Extracted entries
---------------
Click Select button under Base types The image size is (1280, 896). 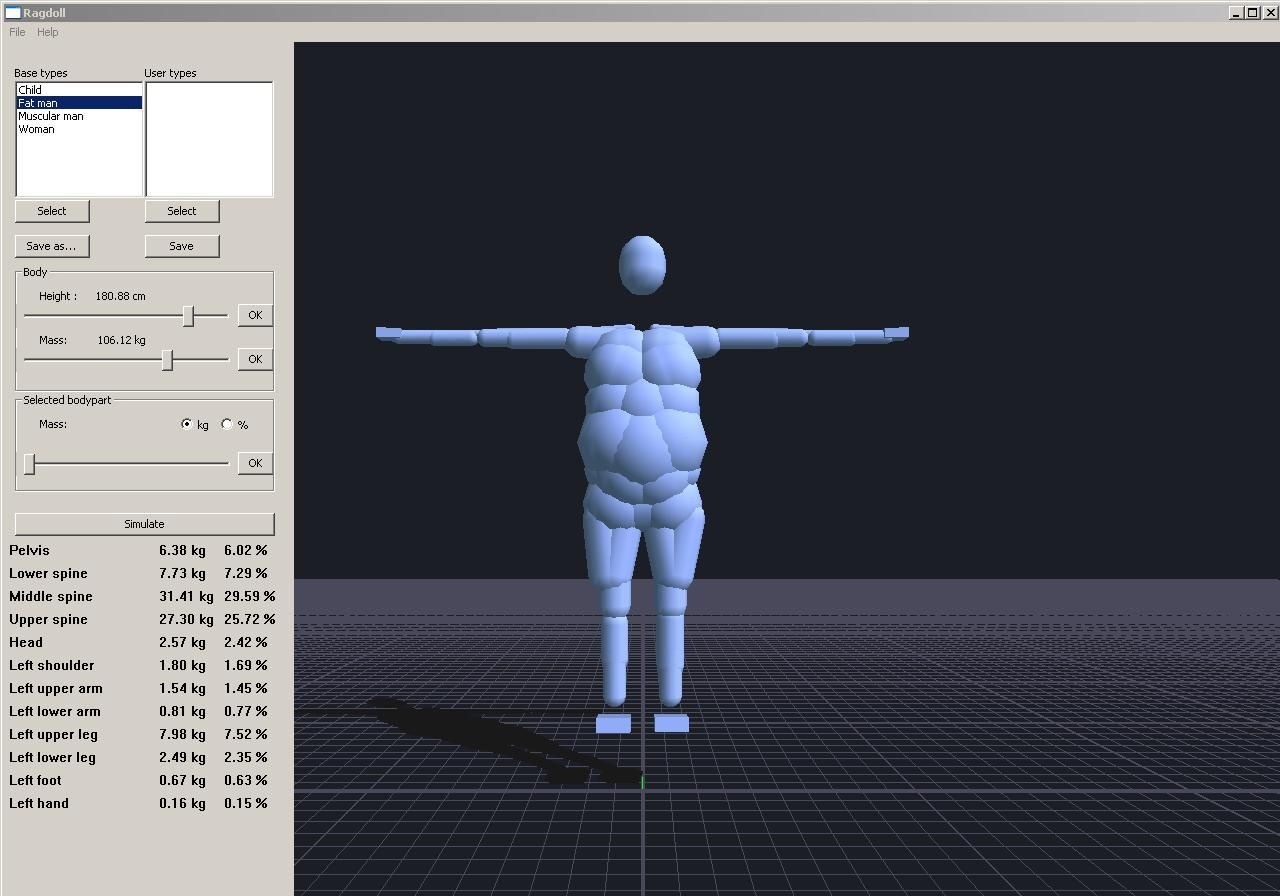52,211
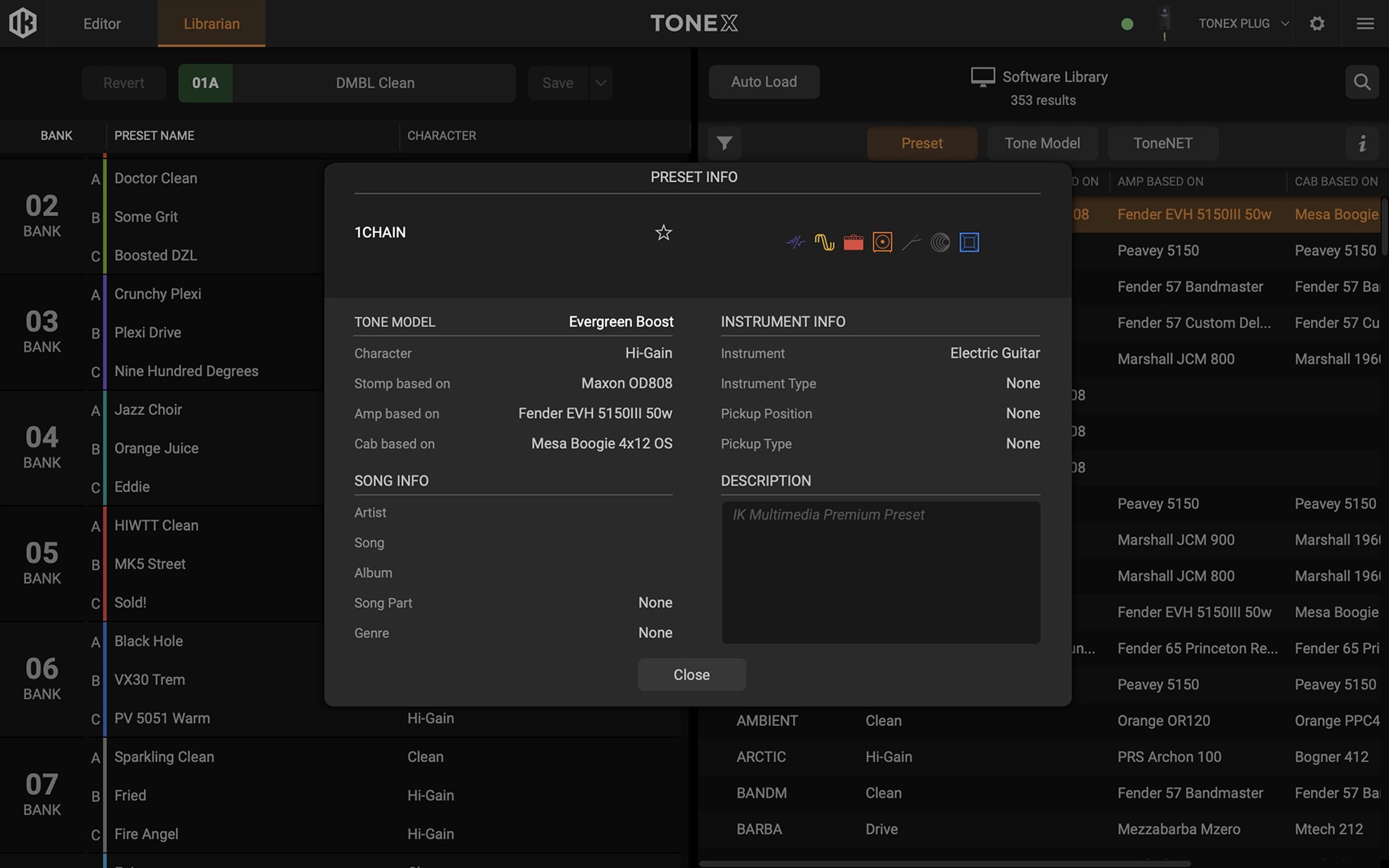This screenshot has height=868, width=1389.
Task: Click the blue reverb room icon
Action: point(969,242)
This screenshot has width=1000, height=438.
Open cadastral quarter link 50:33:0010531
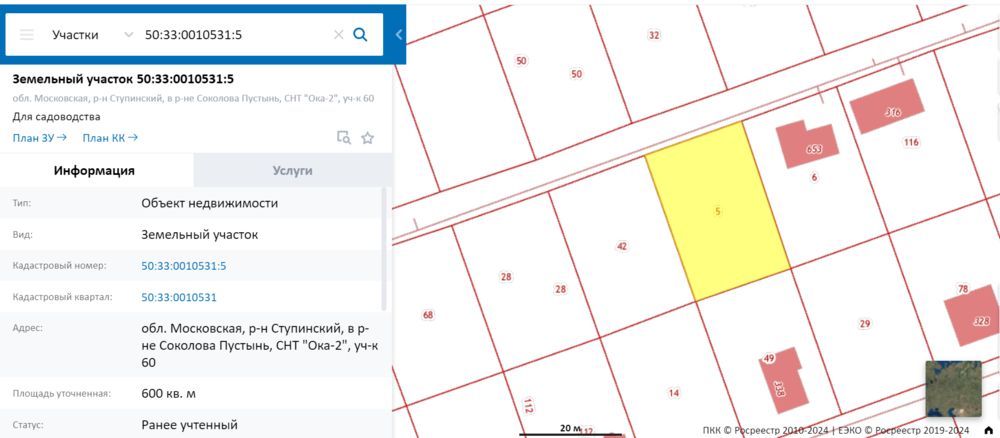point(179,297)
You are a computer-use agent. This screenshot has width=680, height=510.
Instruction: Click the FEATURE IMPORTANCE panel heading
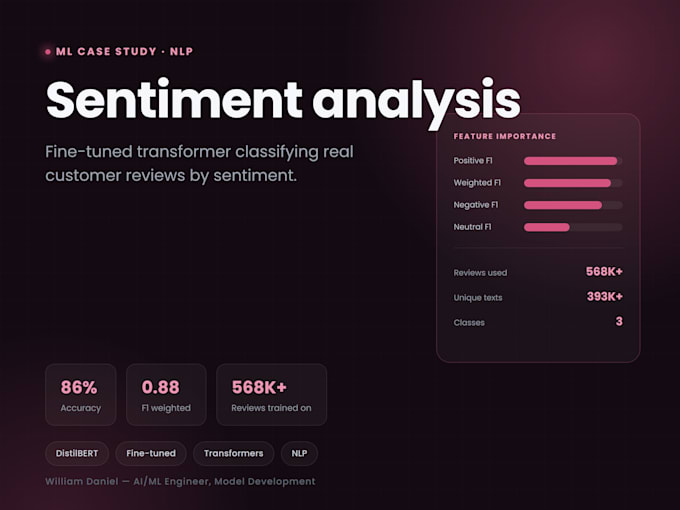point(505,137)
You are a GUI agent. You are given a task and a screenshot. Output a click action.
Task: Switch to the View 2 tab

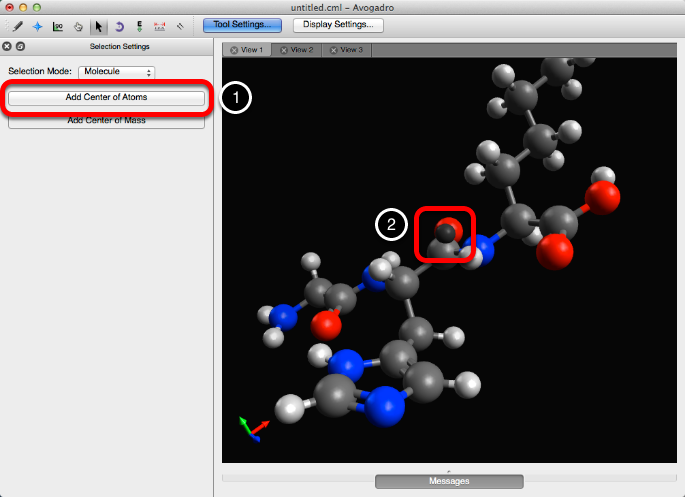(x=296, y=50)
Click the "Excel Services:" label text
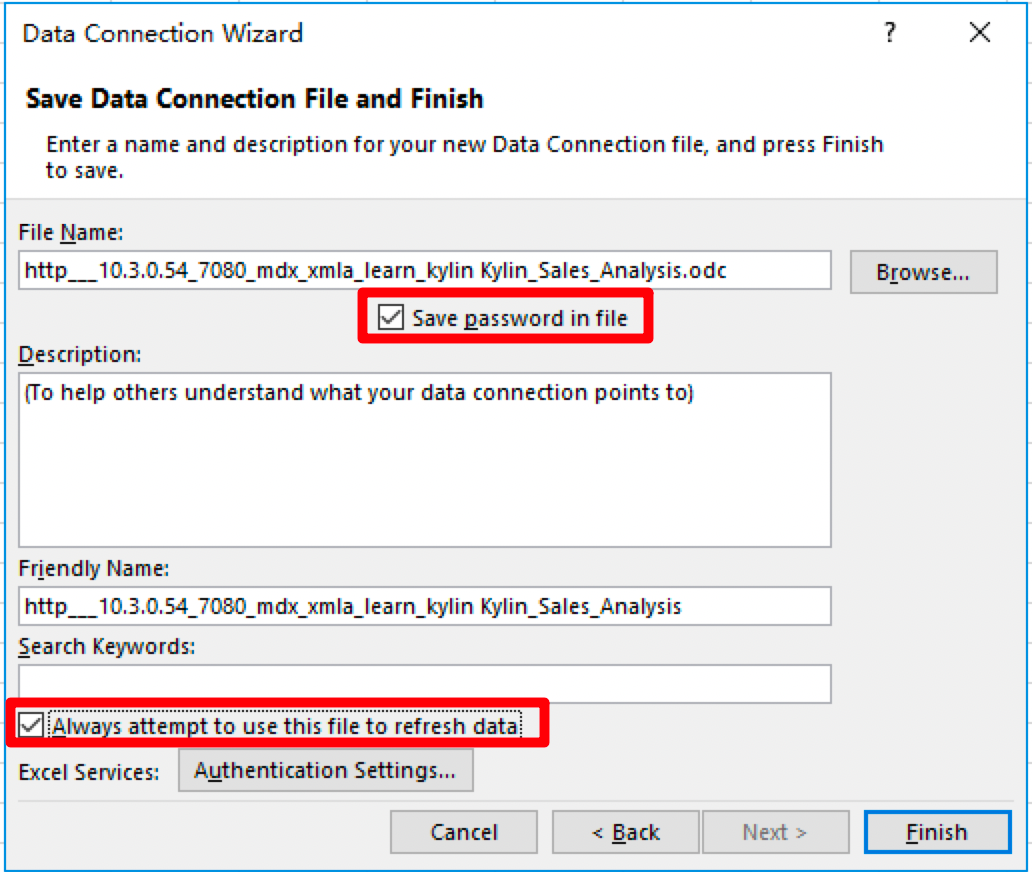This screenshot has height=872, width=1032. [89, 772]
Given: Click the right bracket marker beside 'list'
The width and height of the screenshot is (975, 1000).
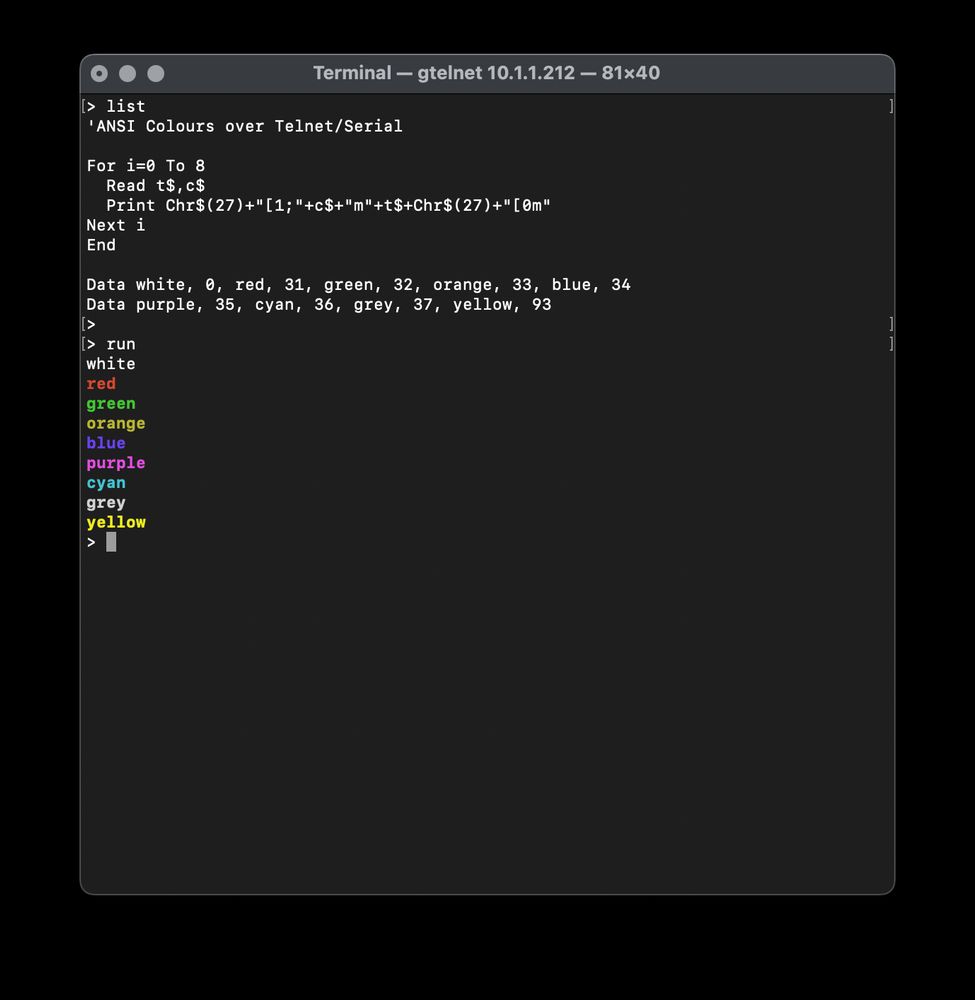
---------------
- TASK PROMPT
List every line in the entries above that contains the word "agent", matching case exactly.

- ANSWER FOR THE TASK
You are a computer-use agent. This screenshot has width=680, height=510.
You are a GUI agent. You are given a task and a screenshot. Output a click action.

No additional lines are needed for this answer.